I have to say that this was the type of defense that was successful immediately after the trades last year, but when they implemented the "whole system" they suddenly became terrible defenders again after the allstar break.

It's a pretty interesting thing. Why would you need the "advanced system" that is too complicated for your personnel(like maybe a super high IQ team could run it?) if it actually gives up more points than the simplified system? Makes you wonder if you couldn't have stopped the 1st, 2nd and 3rd option that GS had, and even if they scored inefficiently on that 4th option, you would have at least stopped the first 3. In some ways I think the Cavs were trying harder to stop that 4th option than the first 3 in their defense even in the finals last year.

So, even if we take it on faith that they are running the "only system that can deal with GS". That really isn't necessary for this team on any level. This team needs to learn the fundamentals of defense because they are no good at defense and they are very young.

This disconnect between what the coaches want, and what the players are capable of is my biggest criticism of Longabardi. It has been an ongoing problem since he got here, and has basically never been addressed.
 
View: https://twitter.com/NBAOfficial/status/1045729219949613063?s=20


So isn’t the Freedom of Movement just an extension of the hand check rule that was in place but with additional body parts added and post play factored in? Wrapping around a defender in order to impede a pnr, using your hands to stiff arm an offensive or defensive player when in awaiting a ball coming to the post or just simply using your body re-direct (equivalent to a press in football). All these are more egregious fouls and aren’t ground breaking but I do feel like the impeding progress or momentum line gives them enough wiggle room to call soft contact fouls.

This makes it awfully easy to attack a switching defense because there are gaps during a switch that can be exploited if body parts aren’t used to make initial contact with the individual that switched on to you. Rockets had been the best switching team last season and it’s what made them a formidable defense. They’re struggling with that same defense although it’s probably personnel based considering they lost Ariza, LMM and added Melo.
 
Start cedi at PG and play Nwaba..

Cedi/Nwaba/Hood/Nance/Love

I'd also send Hood to the bench:

Sexton/Nwaba/Osman/Nance/Love

Of course, their scoring is highly questionable and that is what teams like GS really do well that buries other teams. But Hood is a minus offensively to me because he is so inefficient (11 pts on 11.4 FGA) so whoever is next up should be in there for him - anyone at this point. He makes zero defensive effort along with Clarkson. I'd rather have Korver in there - at least he tries.

While I agree some (few) teams are good at switching, I don't see any team switching on virtually everything. It is crazy to me to see how often our bigs are trying to stop guards one on one this year. No 4 or 5 in the league is going to stop a guard isolated at the top of the key.
 
Longabardi is not well liked by the players.

Yeah because he looks like the fucking goblin from Harry Potter. He's also the same height.

latest
 
So they went from giving up 130 a night to 102 just by simplifying the scheme. Drop the 5 in the pick and roll, and they stopped the off ball switching on screens. Let's see how the defense hold up now.

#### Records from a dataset

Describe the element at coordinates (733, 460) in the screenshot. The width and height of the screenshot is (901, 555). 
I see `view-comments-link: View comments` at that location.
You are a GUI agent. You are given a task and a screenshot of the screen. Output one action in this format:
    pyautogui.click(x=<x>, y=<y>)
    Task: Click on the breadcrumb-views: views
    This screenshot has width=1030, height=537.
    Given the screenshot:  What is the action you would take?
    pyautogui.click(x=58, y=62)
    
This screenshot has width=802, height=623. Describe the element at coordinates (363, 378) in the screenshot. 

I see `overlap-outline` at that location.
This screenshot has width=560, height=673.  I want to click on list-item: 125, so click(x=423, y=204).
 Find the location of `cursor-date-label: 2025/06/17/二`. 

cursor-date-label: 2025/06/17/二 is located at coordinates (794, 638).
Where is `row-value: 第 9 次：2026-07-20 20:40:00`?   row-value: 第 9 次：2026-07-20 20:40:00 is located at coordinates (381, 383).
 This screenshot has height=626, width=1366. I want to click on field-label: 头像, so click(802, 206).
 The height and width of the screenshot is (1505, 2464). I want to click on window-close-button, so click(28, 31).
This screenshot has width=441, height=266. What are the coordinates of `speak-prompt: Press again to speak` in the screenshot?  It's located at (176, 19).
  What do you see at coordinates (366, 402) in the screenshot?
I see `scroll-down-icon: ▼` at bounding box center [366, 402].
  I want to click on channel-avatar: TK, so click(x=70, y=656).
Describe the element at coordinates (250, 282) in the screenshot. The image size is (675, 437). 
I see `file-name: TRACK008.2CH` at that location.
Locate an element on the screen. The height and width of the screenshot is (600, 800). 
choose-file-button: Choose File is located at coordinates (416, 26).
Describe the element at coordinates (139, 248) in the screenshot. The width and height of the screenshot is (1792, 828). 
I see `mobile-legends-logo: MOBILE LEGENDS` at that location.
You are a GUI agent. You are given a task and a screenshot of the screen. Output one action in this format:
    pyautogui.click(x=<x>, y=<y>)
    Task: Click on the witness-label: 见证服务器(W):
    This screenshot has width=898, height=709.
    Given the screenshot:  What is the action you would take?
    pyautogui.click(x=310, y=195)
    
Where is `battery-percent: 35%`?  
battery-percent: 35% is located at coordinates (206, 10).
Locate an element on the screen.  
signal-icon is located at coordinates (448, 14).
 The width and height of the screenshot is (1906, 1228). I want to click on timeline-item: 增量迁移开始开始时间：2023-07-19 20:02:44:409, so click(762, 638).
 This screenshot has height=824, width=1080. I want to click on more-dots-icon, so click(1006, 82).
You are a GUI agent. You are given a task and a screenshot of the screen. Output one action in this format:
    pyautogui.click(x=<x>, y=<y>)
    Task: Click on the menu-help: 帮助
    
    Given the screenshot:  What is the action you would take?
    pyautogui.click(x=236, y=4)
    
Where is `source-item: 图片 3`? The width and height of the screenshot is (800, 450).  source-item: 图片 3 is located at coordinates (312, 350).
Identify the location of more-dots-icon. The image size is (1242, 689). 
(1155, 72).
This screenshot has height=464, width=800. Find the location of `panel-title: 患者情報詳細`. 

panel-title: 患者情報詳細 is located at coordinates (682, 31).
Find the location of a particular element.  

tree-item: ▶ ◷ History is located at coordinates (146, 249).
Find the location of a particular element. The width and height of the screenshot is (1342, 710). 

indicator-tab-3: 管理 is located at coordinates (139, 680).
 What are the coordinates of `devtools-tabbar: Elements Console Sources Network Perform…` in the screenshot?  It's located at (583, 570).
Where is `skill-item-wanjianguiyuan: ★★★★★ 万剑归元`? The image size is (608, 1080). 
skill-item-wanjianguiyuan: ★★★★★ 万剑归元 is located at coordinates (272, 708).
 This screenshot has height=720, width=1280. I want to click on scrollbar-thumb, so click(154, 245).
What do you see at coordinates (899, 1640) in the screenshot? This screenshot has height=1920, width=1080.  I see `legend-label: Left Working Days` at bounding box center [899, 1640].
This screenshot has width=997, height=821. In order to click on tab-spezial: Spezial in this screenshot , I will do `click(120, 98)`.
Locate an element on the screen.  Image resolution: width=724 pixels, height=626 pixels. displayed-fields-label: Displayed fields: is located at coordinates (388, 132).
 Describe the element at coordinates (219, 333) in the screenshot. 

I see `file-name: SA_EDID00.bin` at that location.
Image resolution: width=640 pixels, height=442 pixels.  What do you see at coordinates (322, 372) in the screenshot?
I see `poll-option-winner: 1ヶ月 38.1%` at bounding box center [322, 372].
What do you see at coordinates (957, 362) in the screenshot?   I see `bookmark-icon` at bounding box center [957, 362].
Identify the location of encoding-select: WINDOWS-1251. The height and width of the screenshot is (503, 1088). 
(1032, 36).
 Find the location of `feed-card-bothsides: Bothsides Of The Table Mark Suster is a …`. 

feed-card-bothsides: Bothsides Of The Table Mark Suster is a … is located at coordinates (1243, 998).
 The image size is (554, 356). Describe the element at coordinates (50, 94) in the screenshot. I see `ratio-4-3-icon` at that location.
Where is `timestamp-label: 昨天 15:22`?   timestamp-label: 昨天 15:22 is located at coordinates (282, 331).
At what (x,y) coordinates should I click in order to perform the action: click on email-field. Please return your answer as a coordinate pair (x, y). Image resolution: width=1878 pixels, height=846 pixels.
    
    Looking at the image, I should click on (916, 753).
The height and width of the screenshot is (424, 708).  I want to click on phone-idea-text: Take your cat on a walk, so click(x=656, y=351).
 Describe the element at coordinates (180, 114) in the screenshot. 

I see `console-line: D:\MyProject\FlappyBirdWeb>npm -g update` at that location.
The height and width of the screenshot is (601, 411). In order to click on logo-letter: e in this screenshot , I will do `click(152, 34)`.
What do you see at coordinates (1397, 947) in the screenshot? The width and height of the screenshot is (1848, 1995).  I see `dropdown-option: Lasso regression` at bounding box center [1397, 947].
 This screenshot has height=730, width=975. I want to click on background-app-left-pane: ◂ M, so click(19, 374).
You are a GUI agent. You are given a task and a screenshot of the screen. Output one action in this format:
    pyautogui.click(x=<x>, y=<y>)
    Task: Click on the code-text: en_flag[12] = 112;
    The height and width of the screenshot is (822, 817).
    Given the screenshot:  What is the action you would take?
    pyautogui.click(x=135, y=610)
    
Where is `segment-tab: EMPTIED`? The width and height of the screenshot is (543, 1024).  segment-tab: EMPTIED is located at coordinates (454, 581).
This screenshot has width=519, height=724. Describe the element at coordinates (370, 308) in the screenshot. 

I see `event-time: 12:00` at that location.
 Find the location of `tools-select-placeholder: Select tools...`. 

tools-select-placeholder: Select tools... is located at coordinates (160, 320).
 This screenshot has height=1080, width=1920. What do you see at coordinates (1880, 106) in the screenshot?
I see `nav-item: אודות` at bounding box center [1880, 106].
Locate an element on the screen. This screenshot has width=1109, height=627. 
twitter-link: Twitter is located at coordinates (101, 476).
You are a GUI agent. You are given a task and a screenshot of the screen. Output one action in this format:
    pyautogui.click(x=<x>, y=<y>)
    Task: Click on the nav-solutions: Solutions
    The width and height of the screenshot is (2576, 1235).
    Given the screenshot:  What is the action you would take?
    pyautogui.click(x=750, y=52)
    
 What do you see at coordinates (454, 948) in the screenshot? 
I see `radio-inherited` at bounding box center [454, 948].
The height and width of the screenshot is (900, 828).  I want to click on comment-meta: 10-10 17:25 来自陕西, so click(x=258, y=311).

#### Problem to work on
Change "inefficient" to "wasteful" in the part of the basketball discussion that opens with "Sexton/Nwaba/Osman/Nance/Love" and closes with "the same height.", and write out that part. The records have no role in this work.

#### Solution
Sexton/Nwaba/Osman/Nance/Love

Of course, their scoring is highly questionable and that is what teams like GS really do well that buries other teams. But Hood is a minus offensively to me because he is so wasteful (11 pts on 11.4 FGA) so whoever is next up should be in there for him - anyone at this point. He makes zero defensive effort along with Clarkson. I'd rather have Korver in there - at least he tries.

While I agree some (few) teams are good at switching, I don't see any team switching on virtually everything. It is crazy to me to see how often our bigs are trying to stop guards one on one this year. No 4 or 5 in the league is going to stop a guard isolated at the top of the key.
 
Longabardi is not well liked by the players.

Yeah because he looks like the fucking goblin from Harry Potter. He's also the same height.